Your current minimum expiration date is August 24, 2015.
2) According to our records, you were reviewed for meritorious good time. You received the full amount of meritorious good time for which you were recommended to receive.
This office will not increase the amount of an award recommended by unit classification staff. If the unit classification staff at the institution that originally submitted the recommendation choose[s] to amend the recommendation, they may do so.
Please note, meritorious good time is a privilege, not a right. If the institutional unit classification staff do not deem it appropriate to increase the recommendation, then no change will be made.
I have reviewed your work for time credit and it is correct.
R. 1-1, Page ID# 30.
Jackson indicated on the KDOC's response form that he wished to appeal the abovereferenced response to his Administrative Remedy request. Id. It is unclear whether any appeal was actually formalized, as Jackson's attachments do not include any subsequent response from the KDOC concerning Jackson's claim that his sentence had been improperly calculated. For purposes of this analysis, the Court will presume that Jackson has exhausted the administrative remedies available to him prior to filing this habeas petition.

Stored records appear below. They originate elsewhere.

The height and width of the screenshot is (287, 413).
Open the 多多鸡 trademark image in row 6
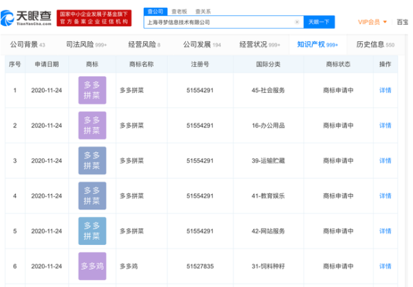tap(92, 266)
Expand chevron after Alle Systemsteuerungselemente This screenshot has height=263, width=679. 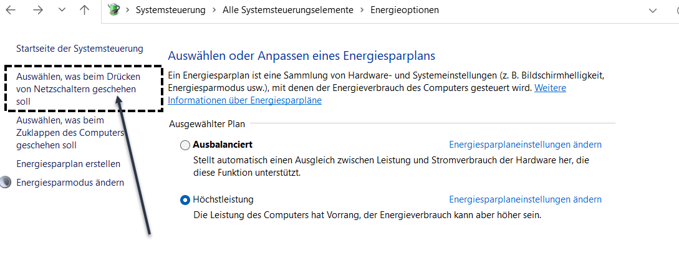[362, 10]
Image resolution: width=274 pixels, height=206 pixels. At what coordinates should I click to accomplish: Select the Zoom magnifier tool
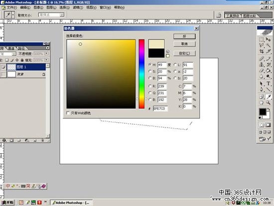pyautogui.click(x=268, y=102)
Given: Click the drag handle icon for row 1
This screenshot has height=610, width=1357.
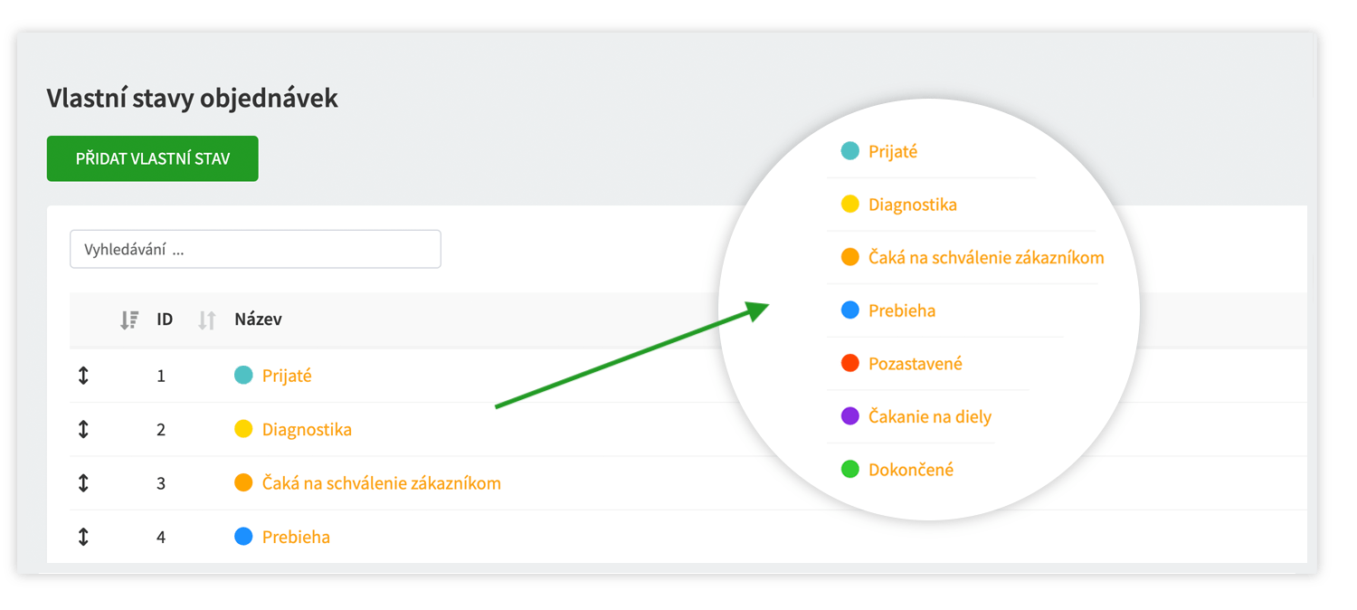Looking at the screenshot, I should pyautogui.click(x=83, y=376).
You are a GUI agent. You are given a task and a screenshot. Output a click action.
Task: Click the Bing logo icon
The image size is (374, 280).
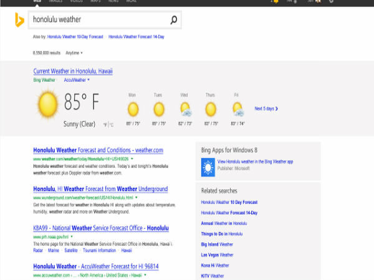click(x=20, y=21)
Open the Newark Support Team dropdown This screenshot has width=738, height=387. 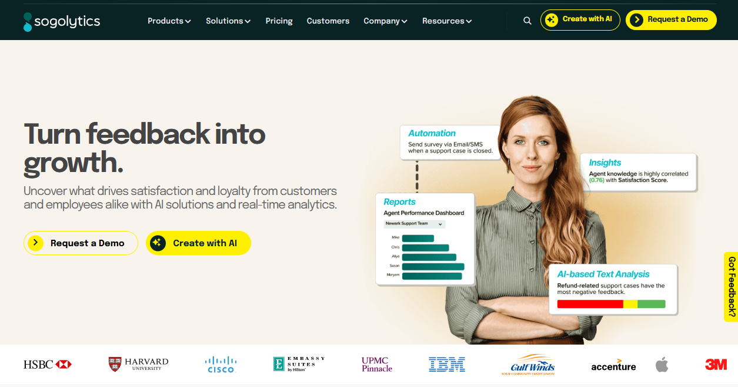point(415,224)
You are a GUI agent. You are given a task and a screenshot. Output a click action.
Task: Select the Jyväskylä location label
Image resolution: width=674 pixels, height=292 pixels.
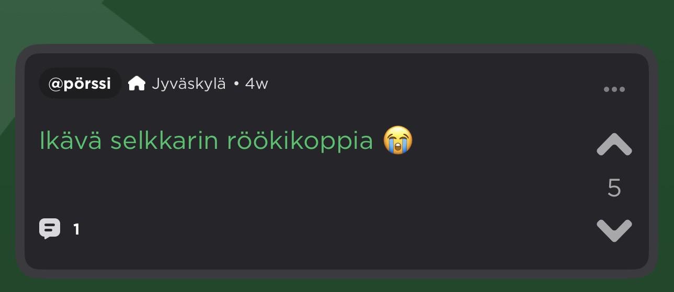tap(189, 84)
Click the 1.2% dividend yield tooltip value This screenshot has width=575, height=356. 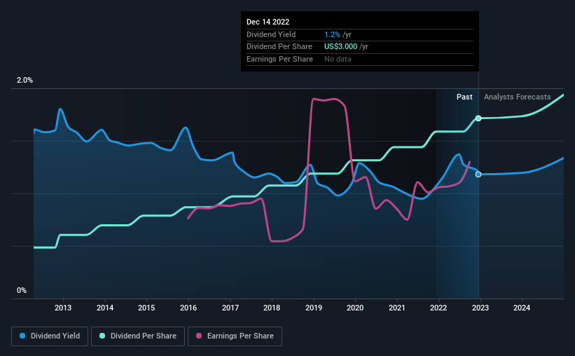(x=332, y=34)

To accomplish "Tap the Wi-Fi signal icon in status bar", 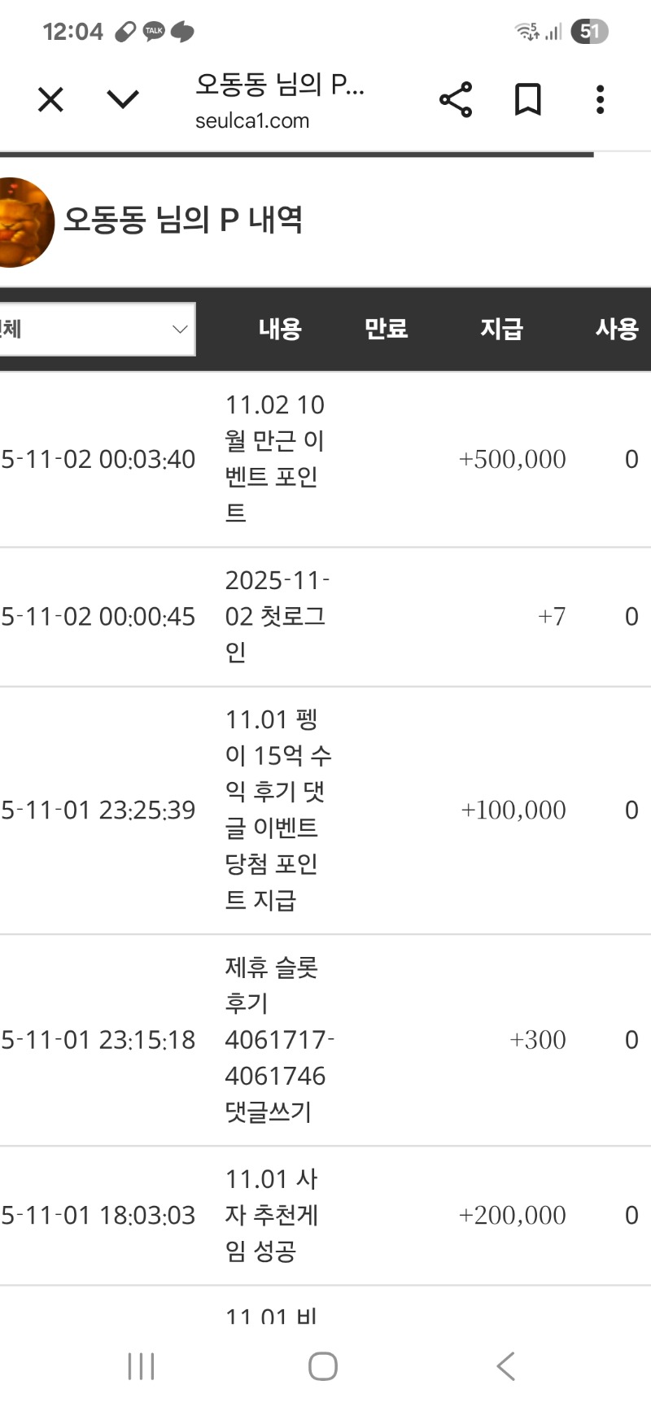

Jackson's petition states in part:
I have served over the time required to serve out my sentence pursuant to ky law. 85% requires a prisoner to serve 12 years 6 months on a fifteen years [sic] sentence. My sentence is at 20% and the respondent has held me illegally for several years now. I should have been sent home after 9 years 6 months with my good time credits, pursuant to law on a 20% service sentence. I have been illegally denied my right to see the parole board for early release.
R. 1, Page ID# 7.
The Court distills from the foregoing statements that Jackson appears to believe that he was entitled to be released after serving 20% of his sentence. However, Jackson cites no authority for this proposition, and the Court is aware of no statutory or case law that would support such a claim.
As to his claim that he has been denied his right to see the parole board for early release, the Offender Information for Jackson, as listed on the KDOC's website, reflects that Jackson's Parole Eligibility Date is June 23, 2015, and that Parole Hearings are conducted 60 days prior to a Parole Date. See http://kool.corrections.ky.gov/KOOL/Details/119893 (last checked January 21, 2015). Given Jackson's Parole Eligibility Date of June 23, 2015, he would not be entitled to a Parole Hearing until 60 days prior thereto, viz., on or about April 23, 2015. Therefore, he has not been illegally denied his right to appear before the Parole Board. His claim otherwise is premature and is presently without merit.
Furthermore, just because an inmate is eligible for parole does not automatically guarantee that he will be released on parole, as an inmate has no constitutional right to be paroled. Generally speaking, a Parole Board has the discretion to grant or deny parole. As the Supreme Court noted in Greenholtz v. Inmates of the Nebraska Penal and Correctional Complex, 442 U.S. 1(1979):
The parole-release decision... is more subtle [than the revocation decision] and depends on an amalgam of elements, some of which are factual but many of which are purely subjective appraisals by the Board members based upon their experience with the difficult and sensitive task of evaluating the advisability of parole release. Unlike the revocation decision, there is no set of facts which, if shown, mandate a decision favorable to the individual.
442 U.S. at 10.
In summary, Jackson's habeas petition is currently premature. His petition fails to state a claim for which relief can be granted at this time. If he does not have a parole hearing on or about April 23, 2015, then he would be authorized to file a habeas petition. For these reasons, his petition will be dismissed without prejudice.
Accordingly, it is ORDERED that:
(1) Petitioner Mark Jackson's habeas petition, filed pursuant to 28 U.S.C. § 2241 [R. 1], is DENIED.
(2) This action is DISMISSED WITHOUT PREJUDICE and STRICKEN from the Court's active docket.
(3) The Court shall enter an appropriate judgment.